Detecting Machine-Generated Music with Explainability -- A Challenge and Early Benchmarks
Yupei Li, Qiyang Sun, Hanqian Li, Lucia Specia, Björn W. Schuller
TL;DR
Detecting machine-generated music (MGM) is critical to preserve artistic integrity as MGM proliferates. The authors benchmark seven model families—traditional ML, deep neural networks, Transformer-based architectures, state-space models, and multimodal approaches—on FakeMusicCaps and the M6 dataset, supplemented by explainable AI analyses to interpret decisions. They find in-domain performance can be high (e.g., MobileNet around $0.968$ accuracy) but out-of-domain generalization degrades, while multimodal models yield gains (around $0.975$) when lyrics are available. The work provides the first comprehensive MGMD benchmarks, introduces XAI-based fidelity analyses and ensemble explanations, and outlines directions to build more robust and interpretable MGM detectors.
Abstract
Machine-generated music (MGM) has become a groundbreaking innovation with wide-ranging applications, such as music therapy, personalised editing, and creative inspiration within the music industry. However, the unregulated proliferation of MGM presents considerable challenges to the entertainment, education, and arts sectors by potentially undermining the value of high-quality human compositions. Consequently, MGM detection (MGMD) is crucial for preserving the integrity of these fields.
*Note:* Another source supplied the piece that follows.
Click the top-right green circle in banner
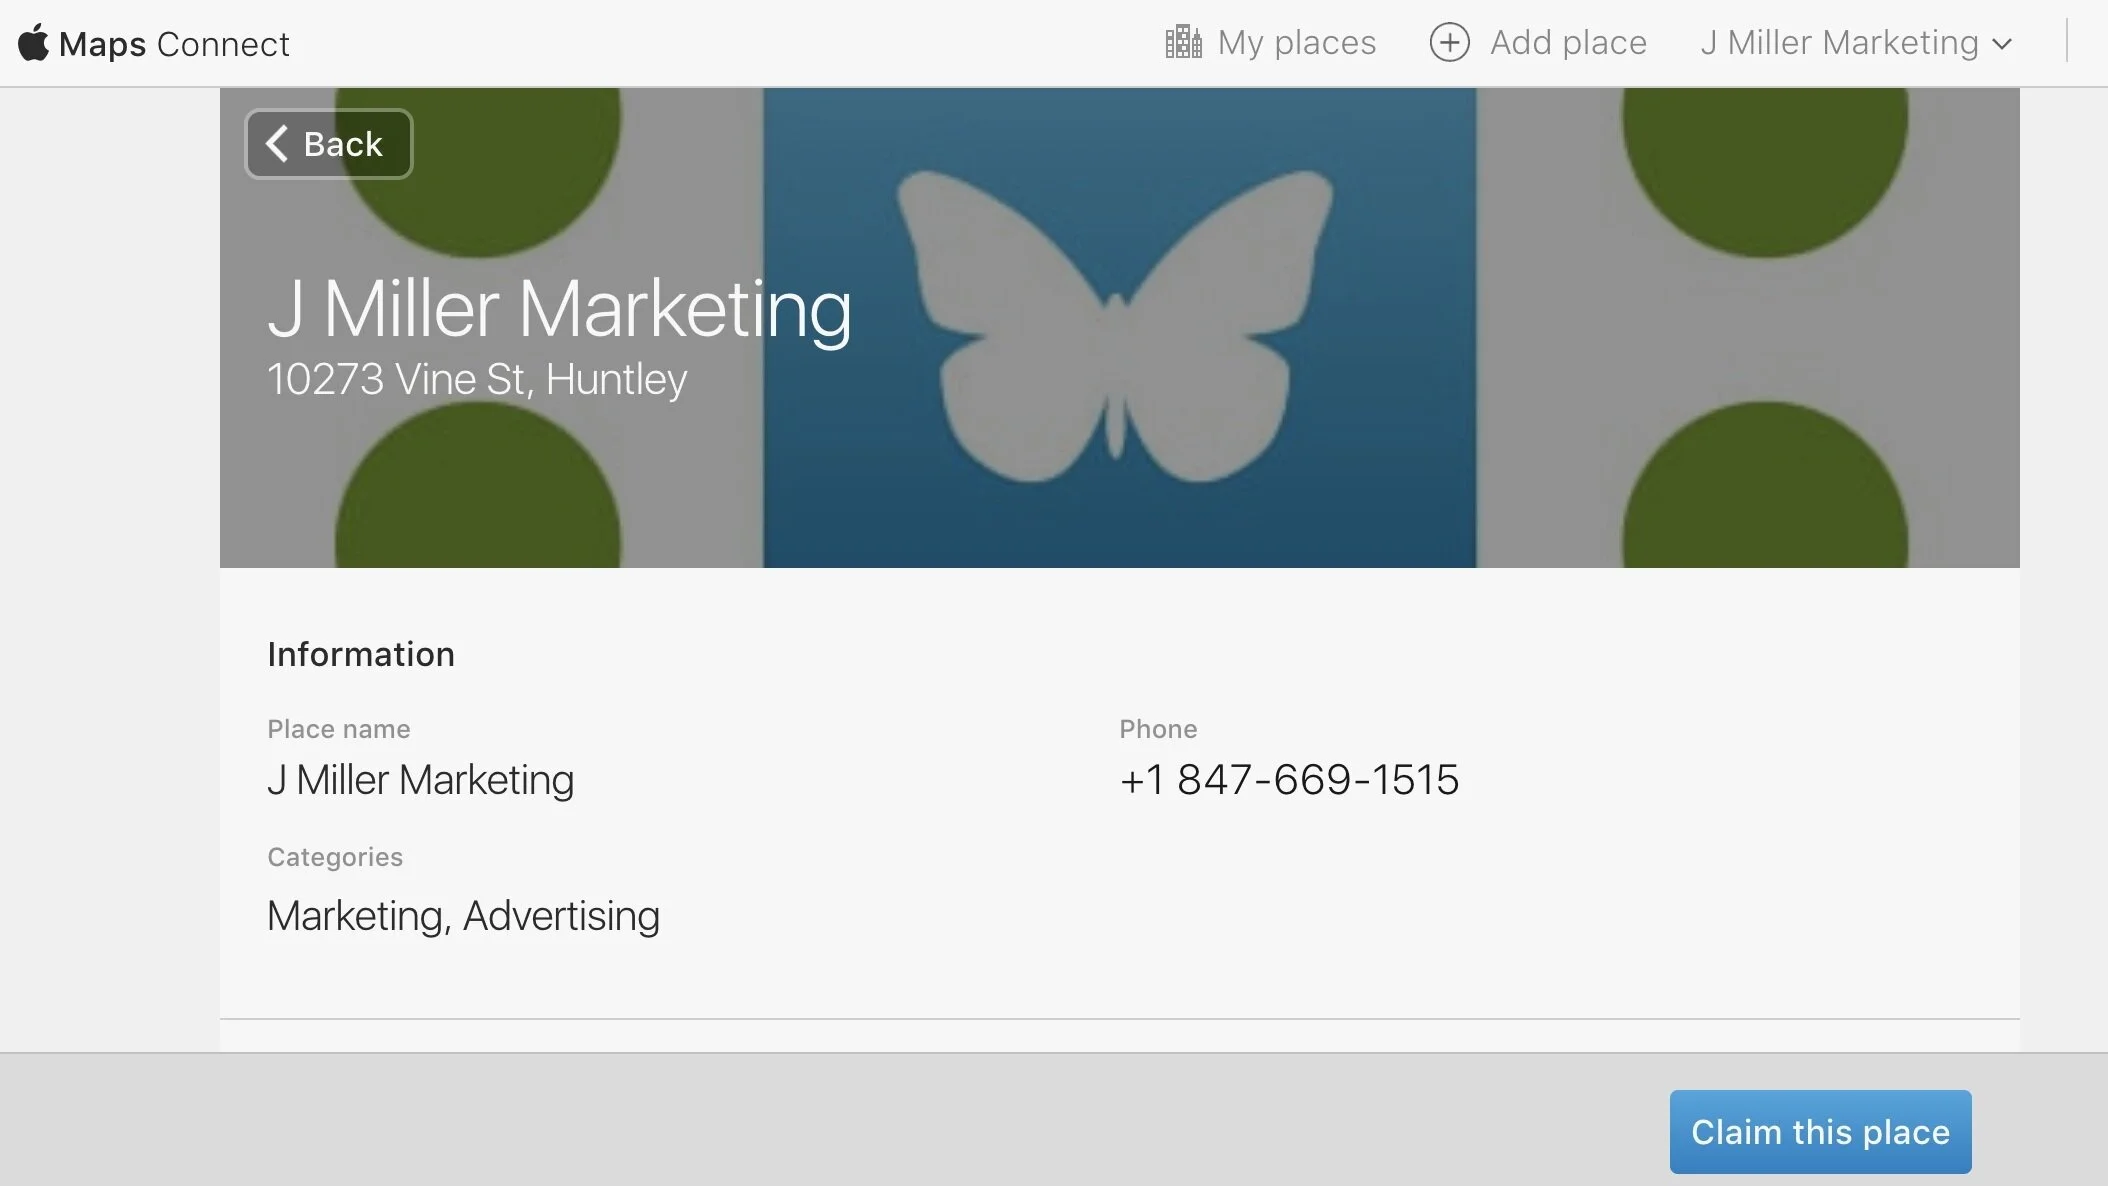The height and width of the screenshot is (1186, 2108). tap(1764, 165)
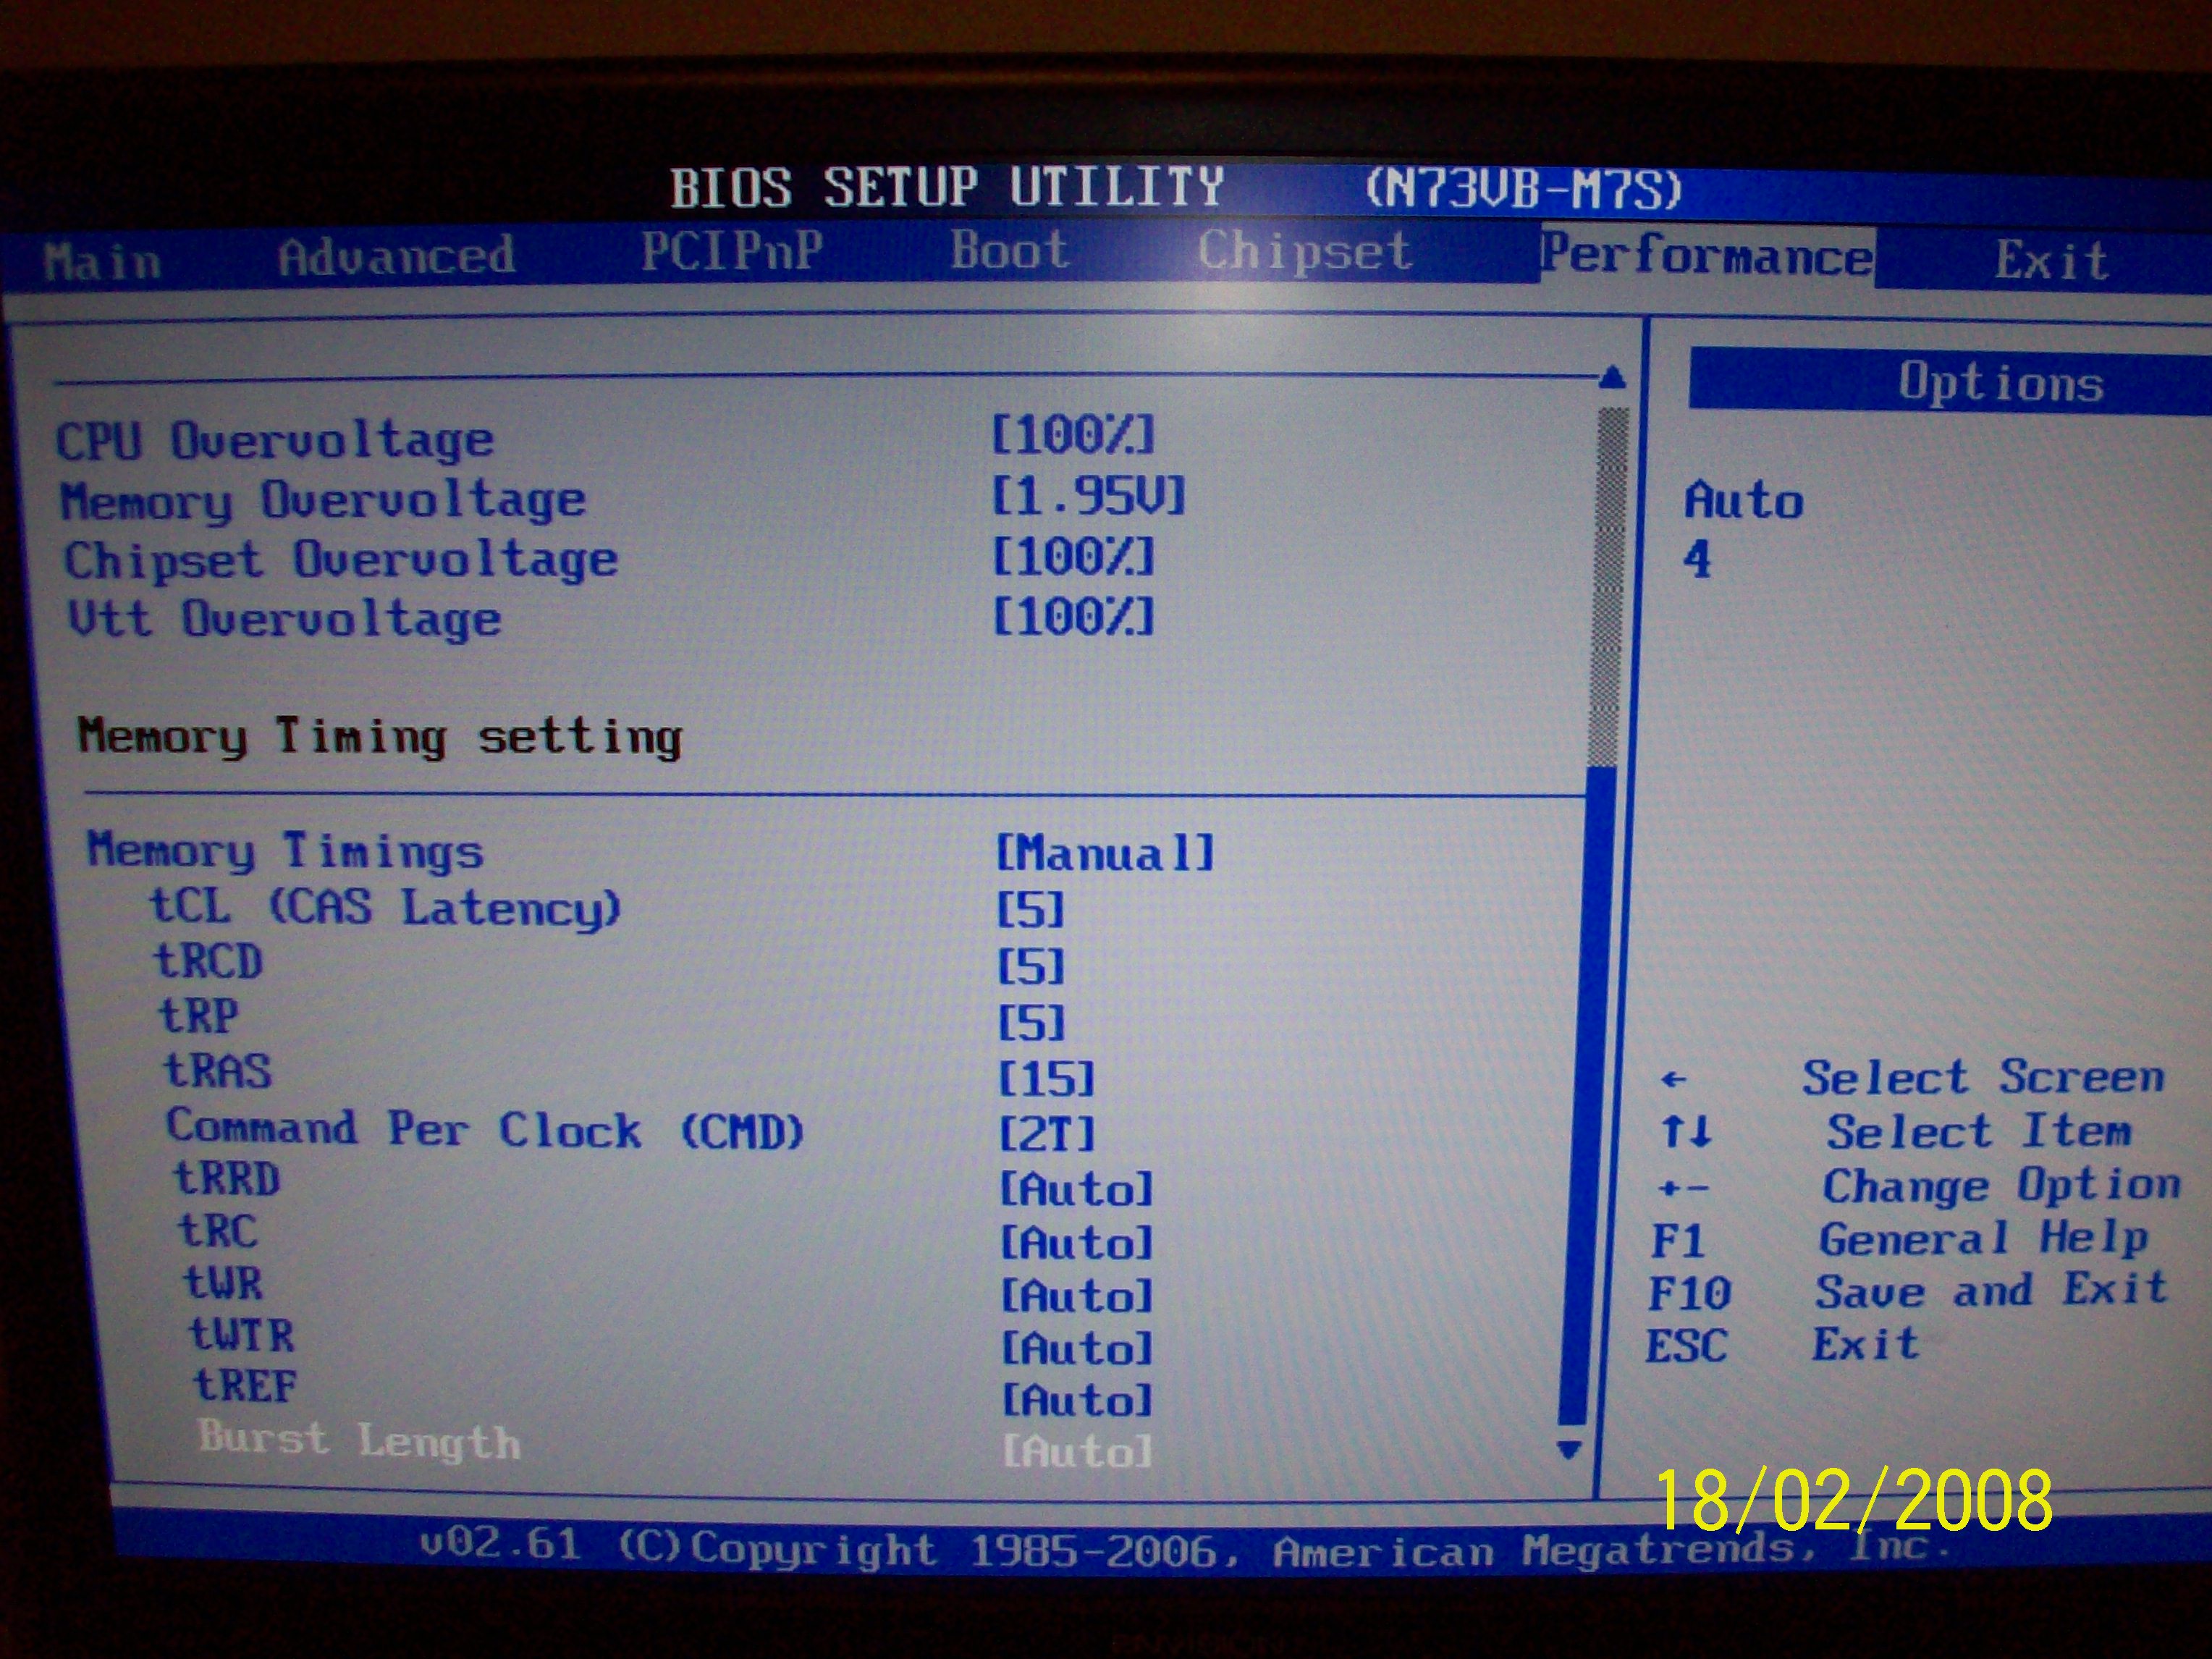Viewport: 2212px width, 1659px height.
Task: Select Command Per Clock [2T] value
Action: coord(1047,1134)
Despite its significance, MGMD domain lacks comprehensive benchmark results necessary to drive meaningful progress. To address this gap, we conduct experiments on existing large-scale datasets using a range of foundational models for audio processing, establishing benchmark results tailored to the MGMD task. Our selection includes traditional machine learning models, deep neural networks, Transformer-based architectures, and State Space Models (SSM). Recognising the inherently multimodal nature of music, which integrates both melody and lyrics, we also explore fundamental multimodal models in our experiments. Beyond providing basic binary classification outcomes, we delve deeper into model behaviour using multiple explainable Aritificial Intelligence (XAI) tools, offering insights into their decision-making processes. Our analysis reveals that ResNet18 performs the best according to in-domain and out-of-domain tests. By providing a comprehensive comparison of benchmark results and their interpretability, we propose several directions to inspire future research to develop more robust and effective detection methods for MGM.